相続権をなくす

<欠格事由>

相続で優位になるために罪を犯したり、被相続人を恐喝などして自分に有利な遺言を書かせたりすることはあってはならないことです。これらは欠格事由に該当し、相続権を失います。欠格事由に該当するのは次の場合です。

①故意に被相続人、先順位の相続人を殺害した者、または殺害しようとし刑に処せられた者
②被相続人が殺害されたのを知っていながら告発、告訴しなかった者(ただし判断能力が無い者や、殺害者が配偶者または直系尊属の場合は除く)
③詐欺や脅迫により被相続人の遺言を妨害した者
④遺言書を偽造、破棄、隠匿した者

①については「故意」に殺害しようとした場合というのがポイントで、過失によって結果として殺人を犯してしまった場合や正当防衛が成立する場合な どは除外されます。④の場合も、あくまで相続で不当な利益を手に入れようとする者を対象としており、過って遺言を処分してしまった場合などは含まれませ ん。

欠格事由に該当する者がいる場合は、相続登記や名義変更などの相続手続きするために、確定判決の謄本や、その相続人が欠格事由に該当することの証明書などが必要となります。

<相続廃除>

欠格事由まではいかないものの、金をせびったり暴力を振るったりする相続人に相続させたくないというようなこともあるでしょう。被相続人の申請に より、家庭裁判所は相続人の相続権を失わさせることが可能です。これを相続排除といいます。相続排除ができるのは次の場合です。
①被相続人に対して虐待を加えたり、重大な侮辱をした場合
②相続人が著しい非行を犯したとき

ただし、被相続人の意思だけで排除ができるわけではありません。家庭裁判所へ排除の申請をし、認められてはじめて排除ができます。被相続人が「暴 力を振るわれた、金をせびられた」と申し出ても、家庭裁判所の調査で、被相続人にも非があるということが明らかになれば、排除は認められません。また、た とえ相続人と被相続人で相続排除についての合意があったとしても、家庭裁判所は職権で事実関係を調査することができます。あくまで排除の決定権は家庭裁判 所にあるのです。

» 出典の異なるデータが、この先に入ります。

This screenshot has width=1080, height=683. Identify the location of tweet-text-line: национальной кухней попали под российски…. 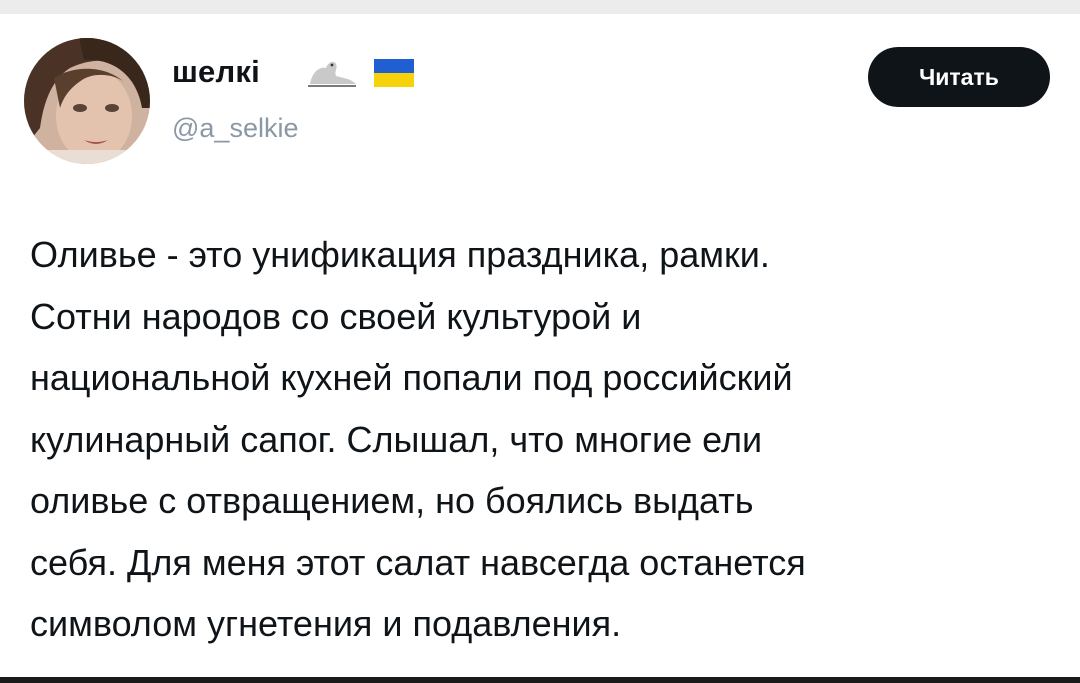
(412, 378).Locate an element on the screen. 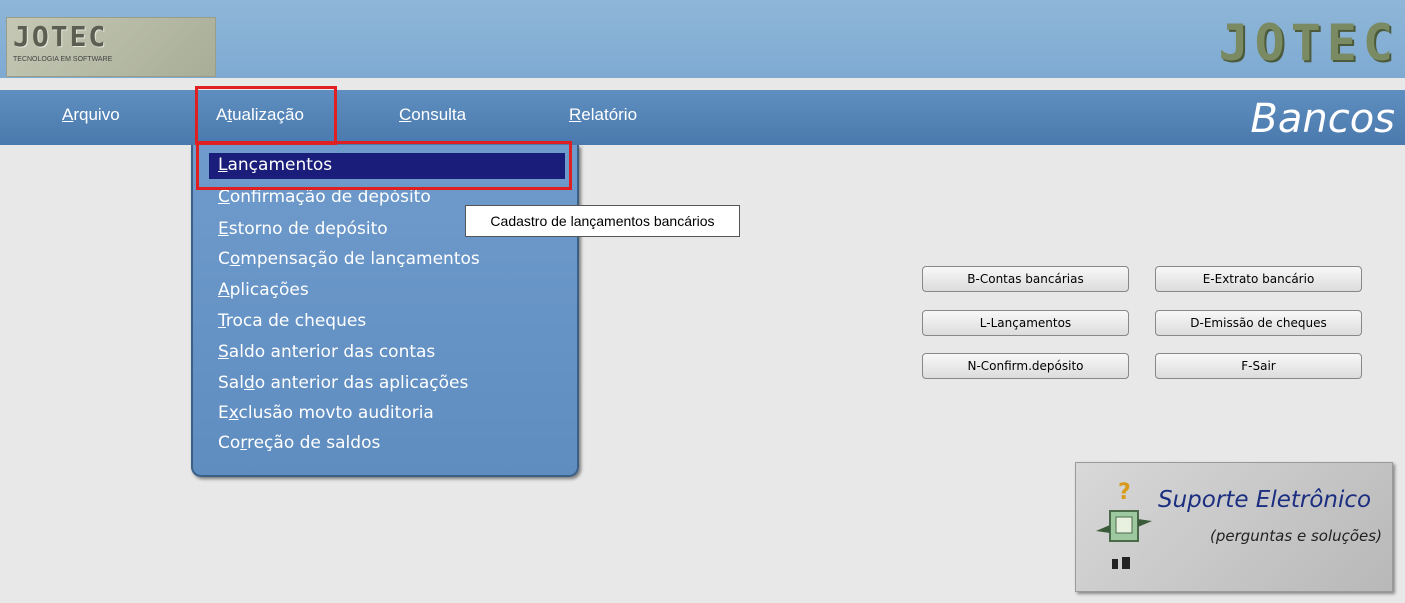 This screenshot has height=603, width=1405. item-prefix: C is located at coordinates (224, 259).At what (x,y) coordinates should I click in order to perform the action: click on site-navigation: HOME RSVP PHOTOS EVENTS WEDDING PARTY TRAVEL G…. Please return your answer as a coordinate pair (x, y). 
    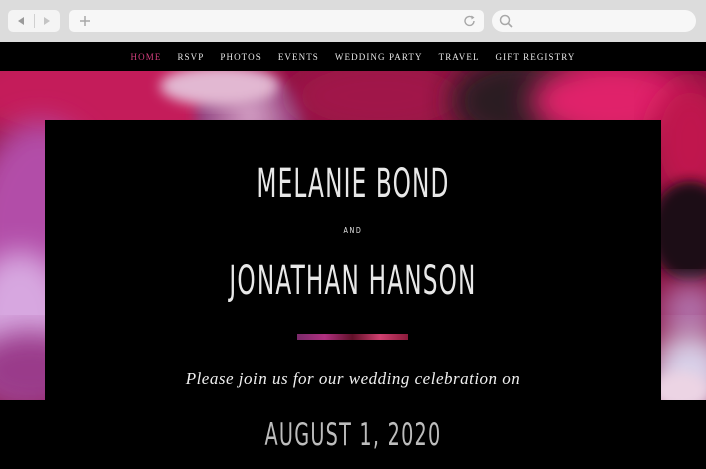
    Looking at the image, I should click on (353, 56).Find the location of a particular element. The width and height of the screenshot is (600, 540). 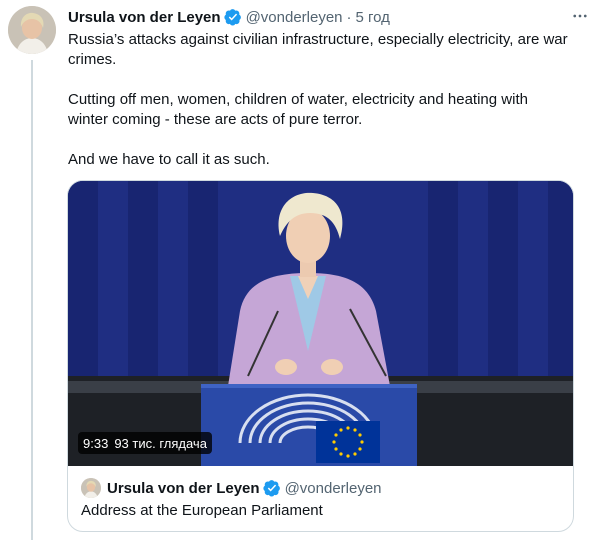

author-avatar is located at coordinates (32, 30).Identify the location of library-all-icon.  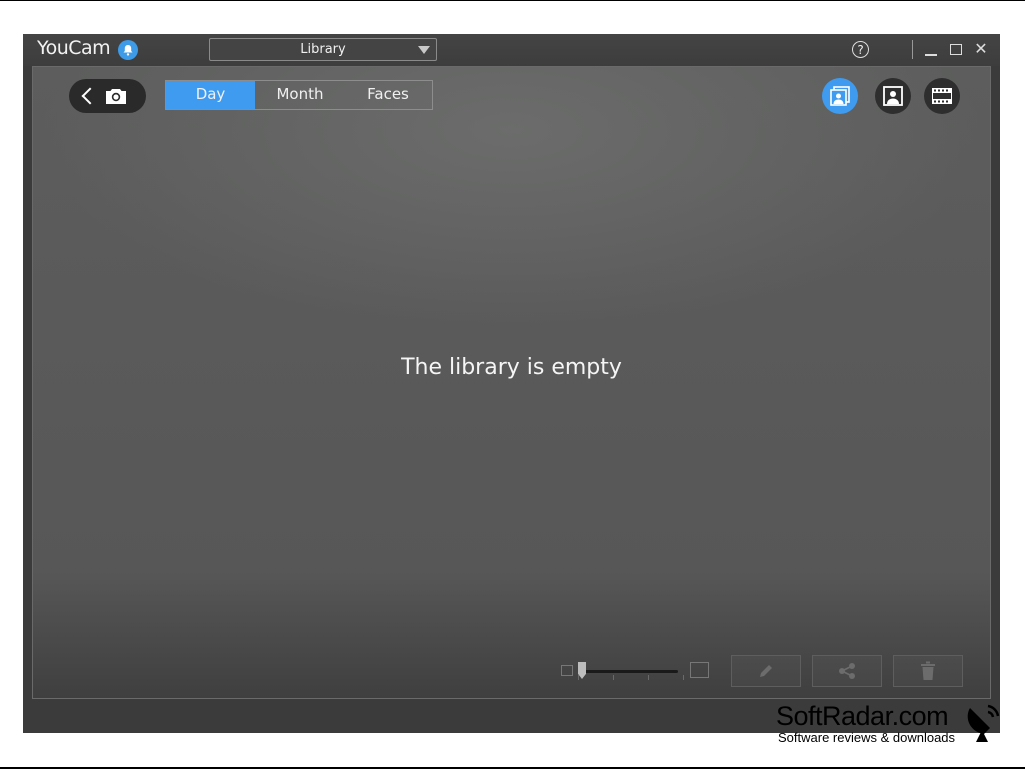
(840, 96).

排除は遺言でも可能です。この場合は被相続人に代わって、遺言執行者が家庭裁判所へ申請を出すことになります。遺言執行者とは、遺言による遺産分割を実行する人のことで、被相続人が遺言で指名するか、相続人の申し立てにより家庭裁判所が選任します。

請求の場合と同様に家庭裁判所に請求を出すか、遺言によって排除は取り消すことが可能です。取り消しの請求が真意であると認められた場合は裁判所は必ず取り消しを認めなければなりません。

尚、相続排除が認められた場合、相続権を失うのは該当する相続人だけです。子がいる場合は子が代襲相続します。